Experts discuss radon threat, mitigation in homes

Garrison Commander Col. Harry Hung listens to Capt. Gary Wilson, chief of Environmental Health at Munson Army Health Center, share information about radon during the Fort Leavenworth Facebook Town Hall meeting Sept. 19. Screenshot

Katie Peterson | Staff Writer

The Fort Leavenworth Garrison hosted a Facebook Live Town Hall meeting Sept. 19 and addressed a range of resident concerns.

One concern was the existence of radon in homes around post.

“Radon is a gas that is being released from rocks that are underground. It is a naturally occurring thing that happens,” said Capt. Gary Wilson, Munson Army Center Environmental Health chief. “Where it becomes an issue is, over the years a house will begin to settle. As it settles, there are a lot of cracks and things that happen. … The cracks allow the gas to seep into the house.”

Because of this, radon is most commonly detected in basements or the first floor of homes that do not have a basement, Wilson said.

Radon, when inhaled, can potentially cause damage to the lungs and lead to lung cancer, but Wilson said the chances of that are slim.

According to the U.S. Environmental Protection Agency, a person would need to be exposed to radon with four picocuries or higher for 75 years consecutively to be at risk for lung cancer. Smoking tobacco does put an individual at a higher risk, Wilson said.

“Radon takes time to travel to your lungs, but with tobacco it uses the tobacco as a vehicle to actually get to your lungs much faster,” Wilson said.

There are precautions that can be taken to reduce the risk of radon exposure in the home including providing proper ventilation in the home, particularly in the winter.

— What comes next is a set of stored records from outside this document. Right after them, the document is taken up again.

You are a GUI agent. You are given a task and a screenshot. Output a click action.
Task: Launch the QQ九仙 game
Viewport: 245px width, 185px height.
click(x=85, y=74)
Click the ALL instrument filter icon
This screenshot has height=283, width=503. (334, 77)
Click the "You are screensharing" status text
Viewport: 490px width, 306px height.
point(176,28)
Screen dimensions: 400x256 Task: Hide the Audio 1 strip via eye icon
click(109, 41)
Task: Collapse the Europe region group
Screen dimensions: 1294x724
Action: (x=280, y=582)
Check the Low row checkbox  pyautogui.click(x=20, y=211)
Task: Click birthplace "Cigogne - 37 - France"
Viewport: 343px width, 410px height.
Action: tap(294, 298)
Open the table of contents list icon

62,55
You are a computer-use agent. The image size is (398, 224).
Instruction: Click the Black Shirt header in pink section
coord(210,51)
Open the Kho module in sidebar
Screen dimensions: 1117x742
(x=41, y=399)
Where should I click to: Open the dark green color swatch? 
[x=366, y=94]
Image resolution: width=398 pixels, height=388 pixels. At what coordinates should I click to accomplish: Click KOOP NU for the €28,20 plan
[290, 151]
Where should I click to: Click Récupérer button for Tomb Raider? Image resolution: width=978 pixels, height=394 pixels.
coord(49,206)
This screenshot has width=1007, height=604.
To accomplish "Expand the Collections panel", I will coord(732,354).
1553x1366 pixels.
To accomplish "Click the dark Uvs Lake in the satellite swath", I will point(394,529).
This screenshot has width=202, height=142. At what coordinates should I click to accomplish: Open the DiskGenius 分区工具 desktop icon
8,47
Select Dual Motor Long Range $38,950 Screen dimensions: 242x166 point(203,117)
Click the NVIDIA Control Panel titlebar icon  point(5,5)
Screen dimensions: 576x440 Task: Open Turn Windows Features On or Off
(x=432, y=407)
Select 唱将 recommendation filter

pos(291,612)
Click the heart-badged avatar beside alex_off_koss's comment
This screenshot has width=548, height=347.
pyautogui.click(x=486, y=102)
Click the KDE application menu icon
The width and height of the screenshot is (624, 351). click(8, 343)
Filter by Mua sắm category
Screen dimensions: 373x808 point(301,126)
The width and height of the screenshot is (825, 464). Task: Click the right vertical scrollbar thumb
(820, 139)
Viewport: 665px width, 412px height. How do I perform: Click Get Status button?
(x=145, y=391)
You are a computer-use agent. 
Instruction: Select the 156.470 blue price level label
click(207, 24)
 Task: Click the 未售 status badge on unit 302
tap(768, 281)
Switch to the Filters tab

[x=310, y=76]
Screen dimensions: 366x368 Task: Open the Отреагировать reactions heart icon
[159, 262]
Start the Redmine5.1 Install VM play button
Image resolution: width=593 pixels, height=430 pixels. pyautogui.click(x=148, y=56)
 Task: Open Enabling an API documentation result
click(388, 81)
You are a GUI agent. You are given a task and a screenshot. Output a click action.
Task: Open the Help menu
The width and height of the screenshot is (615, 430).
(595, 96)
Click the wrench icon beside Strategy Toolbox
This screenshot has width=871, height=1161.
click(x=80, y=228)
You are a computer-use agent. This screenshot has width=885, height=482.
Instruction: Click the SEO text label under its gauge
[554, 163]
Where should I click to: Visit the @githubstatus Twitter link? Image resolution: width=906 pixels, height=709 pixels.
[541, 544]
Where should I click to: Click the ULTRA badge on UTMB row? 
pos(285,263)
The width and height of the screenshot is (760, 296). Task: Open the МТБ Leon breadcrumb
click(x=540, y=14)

Additionally, before Fort Leavenworth housing was privatized, the government was in charge of the testing of homes on post, which included radon tests in every home. Those records are on file at the Fort Leavenworth Frontier Heritage Communities housing office.

“Many (houses) already have a mitigation system installed called a passive mitigation system, so we’re only really doing testing on new houses,” said Joe Gandara, Michaels Military Housing community director. “The passive system, it is almost like a sewer line that goes up through the attic and dissipates the gas.”

If radon is a concern in the home, a resident can put in a work order.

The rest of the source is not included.